The first purpose of this article was to reproduce the results from the simulation of Leth-Steensen and Gallitto (2016) to confirm the findings of the original study. The two replication simulations that we carried out generally replicated the results from the original study and demonstrated that the correlations between the a and b paths in these simulations were negative on average thus leading to underpowered tests of the mediated effect when ignoring these correlations. When using the BC bootstrap standard error in a test of significance of the mediated effect, the power to detect this effect was much lower than the test of joint significance. This result occurred because dividing the point estimate of the mediated effect by the bootstrap standard error assumes that the sampling distribution of the mediated effect follows a normal distribution, which is not true at small to moderate sample sizes and with small to moderate effect sizes. Further evidence for the inappropriateness of the normality assumption for the distribution of the mediated effect is the similarity of power values of the asymptotic normal theory test and the BC bootstrap significance test. Even though the standard errors in the significance tests of these two methods are different, both these methods assume that the sampling distribution of the mediated effect is normal, which results in lower power to detect the mediated effect than methods that do not assume that the sampling distribution of the mediated effect is normal.

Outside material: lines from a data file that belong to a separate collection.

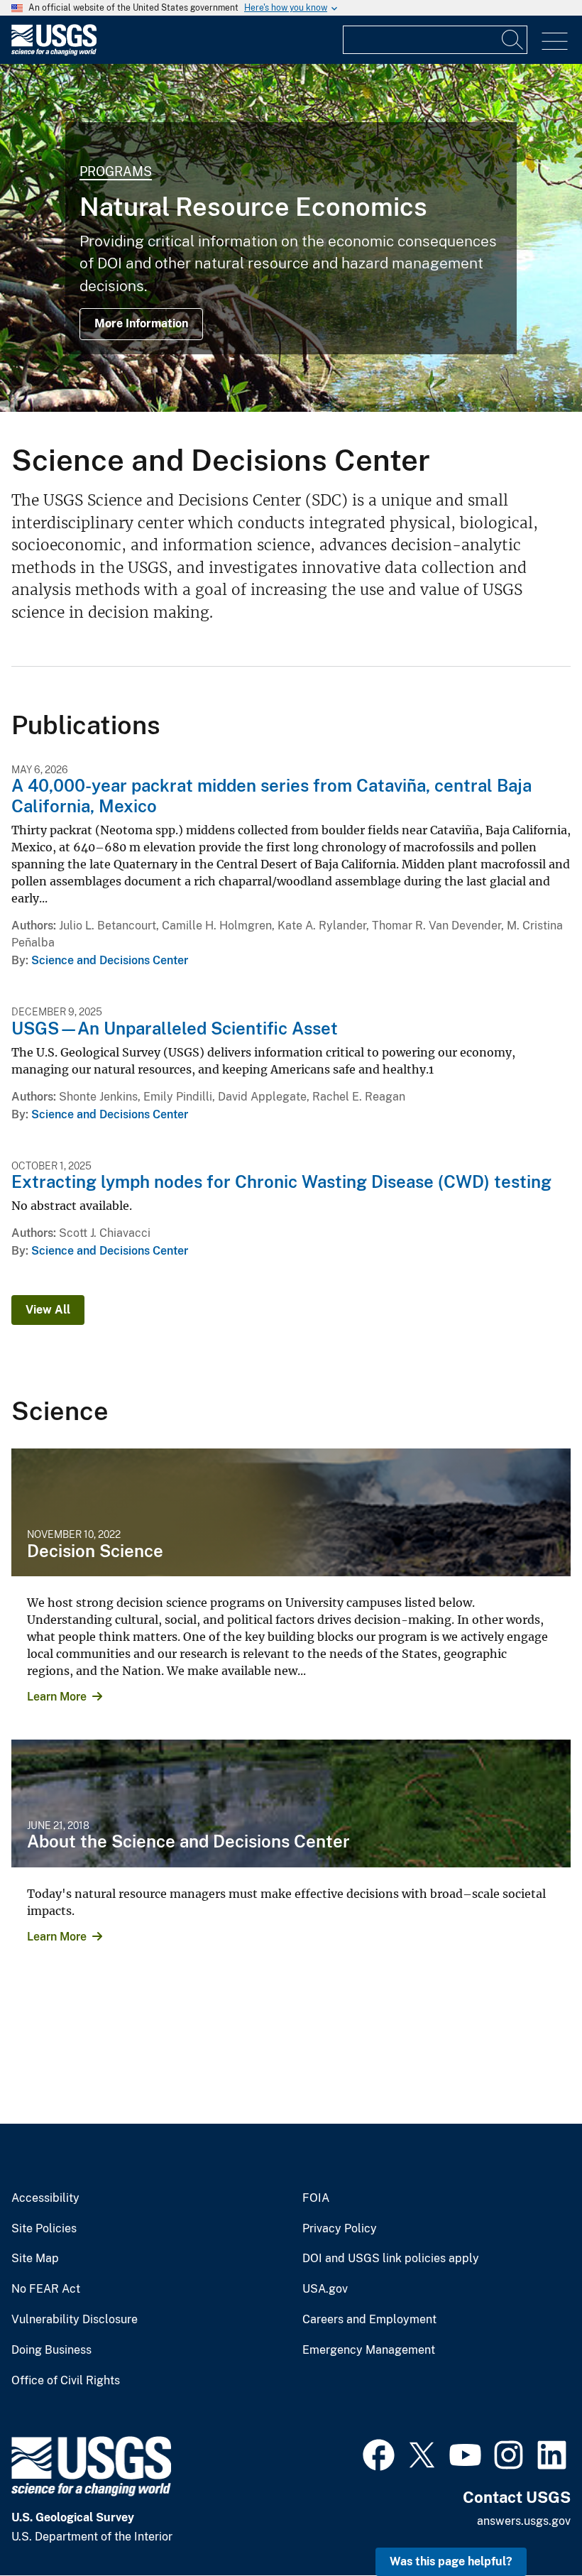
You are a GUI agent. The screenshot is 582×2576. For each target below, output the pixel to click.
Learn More (57, 1696)
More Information (141, 323)
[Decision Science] (291, 1512)
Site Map (35, 2258)
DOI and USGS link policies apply (390, 2258)
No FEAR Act (45, 2289)
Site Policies (44, 2228)
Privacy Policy (339, 2228)
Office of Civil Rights (65, 2380)
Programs (115, 171)
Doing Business (51, 2350)
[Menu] (555, 42)
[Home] (54, 52)
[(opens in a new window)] (378, 2453)
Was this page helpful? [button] (451, 2561)
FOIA (315, 2198)
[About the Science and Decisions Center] (291, 1803)
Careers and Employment (369, 2319)
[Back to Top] (530, 2524)
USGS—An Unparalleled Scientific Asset (174, 1028)
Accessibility (45, 2198)
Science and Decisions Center (109, 960)
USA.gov (325, 2289)
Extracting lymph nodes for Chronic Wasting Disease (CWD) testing (281, 1181)
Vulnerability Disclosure (74, 2319)
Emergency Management (368, 2350)
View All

The second purpose of this article was to compare the power and Type 1 error rates of the BC bootstrap interval estimation and BC bootstrap significance test approaches, and to demonstrate the accurate way to use the BC bootstrap procedure when testing the significance of the mediated effect. To clarify, the BC bootstrap ought to be used to construct confidence intervals for mediated effects and not be used to obtain an estimate of the standard error of mediated effects via bootstrap sampling variability to use in testing the significance of the point estimate, ab. The replication studies found that the BC bootstrap confidence intervals were the most powerful test of the mediated effect, which is consistent with prior research (M. W. Cheung, 2007; Fritz & MacKinnon, 2007; Hayes & Scharkow, 2013; MacKinnon et al., 2004). Also consistent with prior research are the slightly elevated Type 1 error rates that were observed with the BC bootstrap confidence intervals. While consistent with prior research, these findings are informative because most prior research on the power and Type 1 error rates of different methods for detecting mediated effects focused on models that were not SEMs (Hayes & Scharkow, 2013; MacKinnon et al., 2004). Therefore, these findings build on prior research by extending the existing literature on power and Type 1 error rates of the mediated effect to SEMs (see also M. W. Cheung, 2007 and G. W. Cheung & Lau, 2008).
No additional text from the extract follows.